PDA

View Full Version : html2text question



Jefferythewind
December 2nd, 2009, 05:37 PM
Hi Everyone,
I am using html2text to convert an html document to a text document. Sounds pretty simple huh? Well i am getting the conversion with this command:

html2text ~/inputfile.html > ~/output.txt

I am getting the output file, but inside the output file there are many strange symbols throughout the document, like this:


_G_o_ _t_o_ _M_a_i_n_ _C_o_n_t_e_n_t
************ UUVVMM WWWWWW IInnffoorrmmaattiioonn SSyysstteemm ************

If i don't want to go through the text file and take all this stuff out one by one, how would i clean this up?

Thanks

wmcbrine
December 2nd, 2009, 07:09 PM
I'm not familiar with html2text, but what those are, are backspaces, which it's using to implement underlining (underscore, backspace, character) and boldface (character, backspace, character).

Arndt
December 2nd, 2009, 10:42 PM
Hi Everyone,
I am using html2text to convert an html document to a text document.

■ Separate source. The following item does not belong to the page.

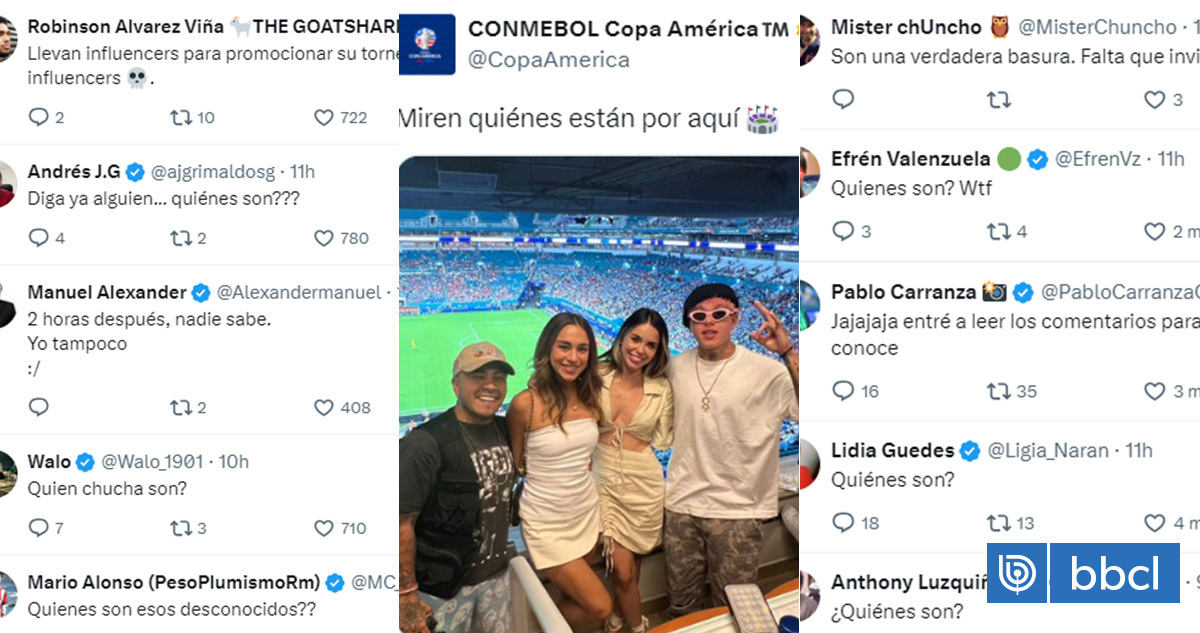The image size is (1200, 633).
Task: Open @Walo_1901 profile link
Action: point(153,461)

Sounds pretty simple huh? Well i am getting the conversion with this command:

html2text ~/inputfile.html > ~/output.txt

I am getting the output file, but inside the output file there are many strange symbols throughout the document, like this:


_G_o_ _t_o_ _M_a_i_n_ _C_o_n_t_e_n_t
************ UUVVMM WWWWWW IInnffoorrmmaattiioonn SSyysstteemm ************

If i don't want to go through the text file and take all this stuff out one by one, how would i clean this up?

Thanks

Do you have the manual page for the program?

Jefferythewind
December 3rd, 2009, 12:35 AM
yeah, you can get the manual by typing:

man html2text

it can also be found here:
http://www.mbayer.de/html2text/html2text1.shtml

I took a look at that and couldn't really find anything that looks like the problem I have, but if you all can see something that would be awesome.

laceration
December 3rd, 2009, 01:14 AM
try this

html2text ~/inputfile.html | strings > ~/output.txt

wmcbrine
December 3rd, 2009, 01:44 AM
it can also be found here:
http://www.mbayer.de/html2text/html2text1.shtml

I took a look at that and couldn't really find anything that looks like the problem I haveFrom that page, the -nobs option is what you want. And dude, seriously, the description is exactly what I told you in #2.

openuniverse
December 3rd, 2009, 07:00 AM
.

Jefferythewind
December 3rd, 2009, 04:16 PM
wmcbrine,
sorry man, you're right, but thanks a lot for the help, i was a little lazy on that one.